Last weekend I met with Jules Mominee of Mominee Studios [nationally renowned designers of fine stained glass and restorers of historic art glass] to conduct a work shop demonstrating how photogrammetry can add value to his work. We visited Trinity Episcopal Church in Staunton, VA to choose a test subject from their rich collection of stained glass windows – and selected the triptych behind the allar which was designed by the celebrated Tiffany Glass and Decorating Co. of New York in 1897.

My goal was to demonstrate how photographing the windows with a calibrated camera+lens combination could produce a valuable documentary record of these important heirlooms above and beyond standard photography. I would show how we could use the photographs as the basis for rectified scale-able photographs (with all lens and parallax distortion removed). I also wanted to show how we could “go into” the photographs and extract precise 3D point measurements as needed to create measured drawings and such.

This blog post will try to cover what we did.

Photographing the triptych with telescoping tripod. Note surveyor’s rod (to establish real world distance in the photos) and a white balance target.

The first step involved shooting overlapping photographs of the subject with a different lenses. Some of the shots captured the scene in its entirety while others captured  smaller regions in greater detail (for use later as pieces of a mosaic).

The variety of images shot loaded into photogrammetric software

Next up, we processed the photographs using software that automatically calculates the relationship of the camera stations to one another and creates a point cloud describing features in common captured by the photographs.

Point Cloud representing the stained glass (in true color) and the relative 3D locations for each photograph used.

The point cloud is essentially flat (due to what it is depicting) but nonetheless consists of an agglomeration of precise 3D measurements. Here is an animation showing its three dimensional nature:

An animation showing the point cloud depicting the stained glass triptych and the camera stations (in red)

Then we chose a handful of “smart points” relating to specific locations on the glass in order to establish a meaningful coordinate system. These points are shown on the images below.
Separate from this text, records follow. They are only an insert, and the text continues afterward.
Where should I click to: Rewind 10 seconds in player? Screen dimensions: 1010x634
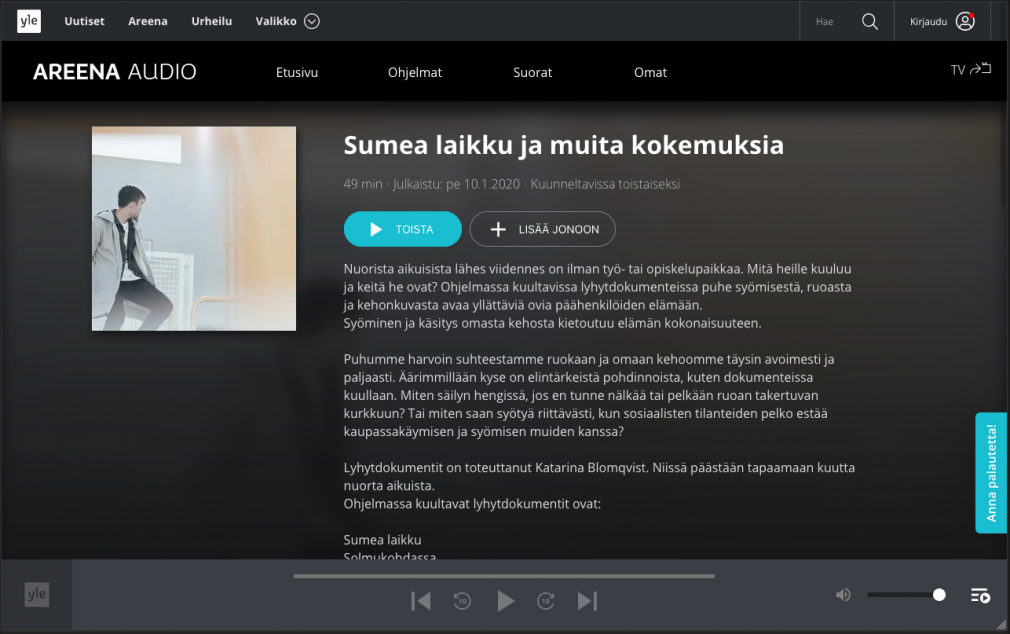tap(462, 600)
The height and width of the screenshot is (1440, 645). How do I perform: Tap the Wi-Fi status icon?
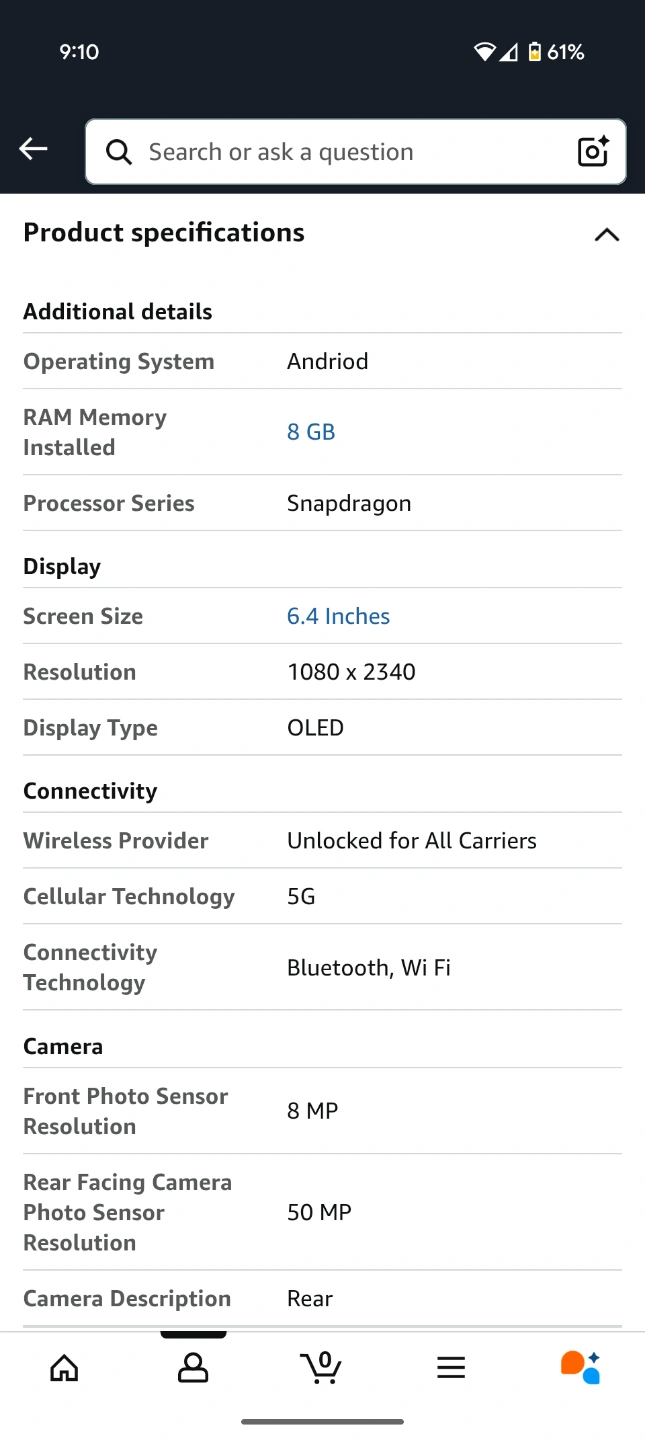(484, 52)
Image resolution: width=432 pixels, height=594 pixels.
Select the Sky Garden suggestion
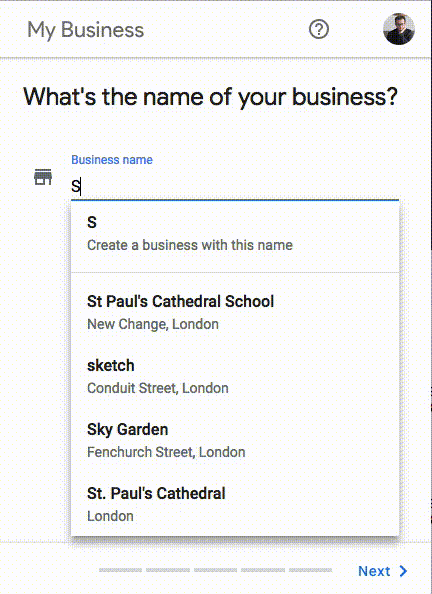click(235, 441)
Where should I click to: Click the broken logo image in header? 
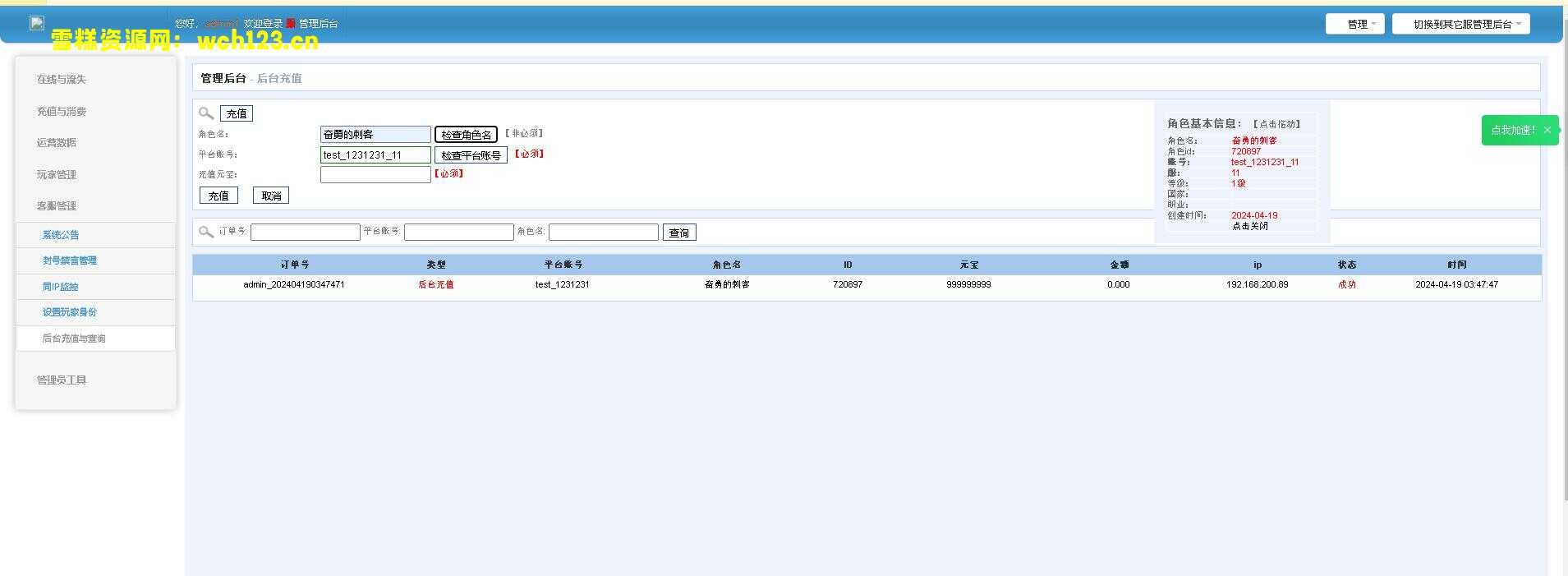37,23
Location of “smart points” on center window (lower portion)

Location of “smart points” on center window (upper portion)

Location of “smart points” on right window

Once these ponts were chosen and used to define our principal plane, we recalculated the model (with “smart points” on our surveying rod to establish real world dimensions).  Here are the x, y, and z values for our smart points:

Object Point Calculation Table

If you look closely at these values you’ll find that the average error value for this small batch of points is calculated to be about one one hundredth of an inch. Photogrammetric analysis (esp. when using controls and targets) can greatly exceed this level of accuracy – but this is already well beyond what would be required to replicate this design.
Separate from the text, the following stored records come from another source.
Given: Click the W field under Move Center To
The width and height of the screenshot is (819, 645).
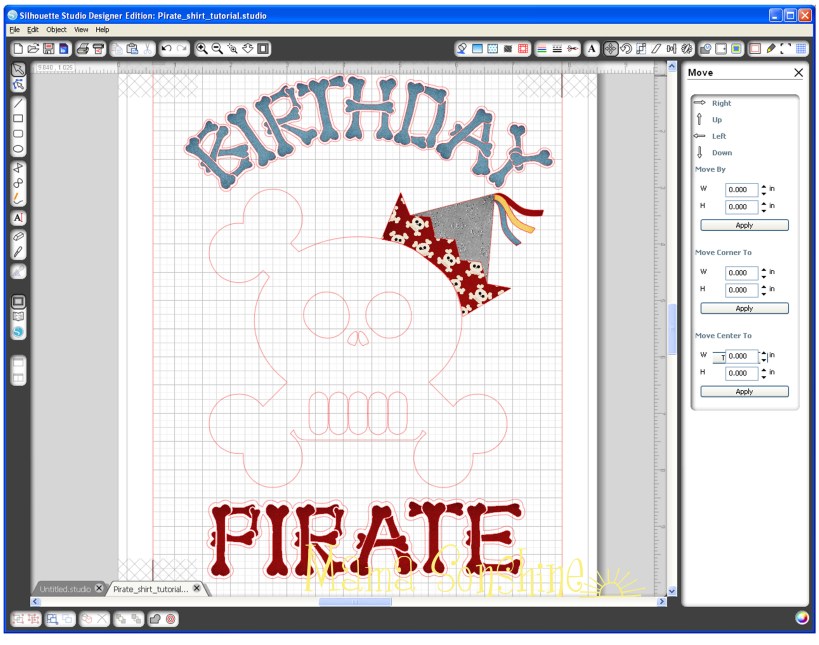Looking at the screenshot, I should tap(740, 356).
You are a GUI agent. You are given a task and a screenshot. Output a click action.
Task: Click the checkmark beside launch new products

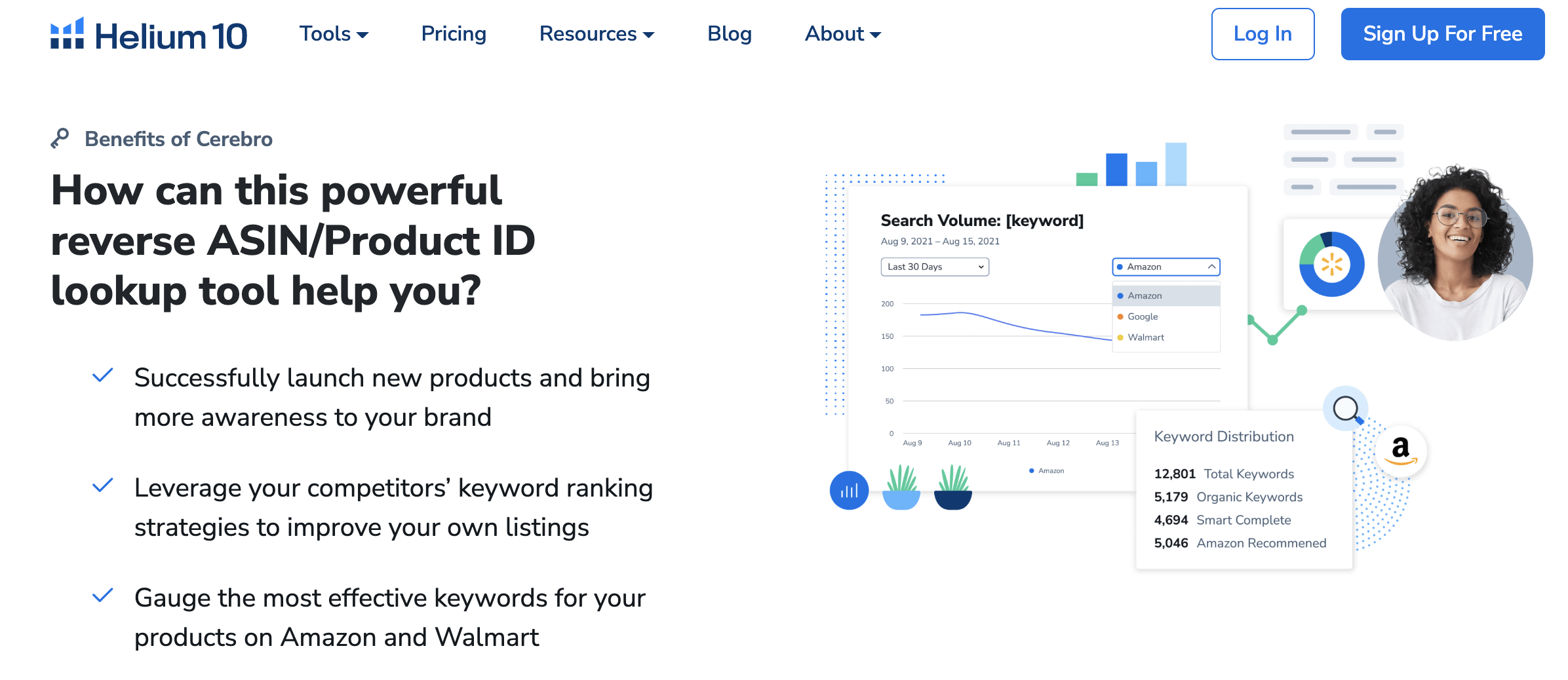[103, 376]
On to image rectification… The next step is to use these same 3D coordinates to define theoretical planes onto which the individual photographs will be projected so that the resulting images match precisely the real world conditions of the glass surface.
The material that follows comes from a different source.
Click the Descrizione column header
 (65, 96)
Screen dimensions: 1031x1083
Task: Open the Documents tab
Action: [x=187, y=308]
Defining a rectification plane with four or more points

The window above shows a plane formed by points 5, 6, 7 and 8 that has a maximum error value of about a sixteenth of an inch (which means that this portion of the window is pretty flat – if there were buckling and such, as will happen with windows over a hundred years old, this value would be greater…). So this will be the spatial plane onto which we will rectify the photo of the center window, lower portion.

Next up, we made a lasso of the area of the photo that we want to rectify since not all of the image corresponds to our rectification plane.

Lasso indicating extent of image that is coplanar to the rectification plane.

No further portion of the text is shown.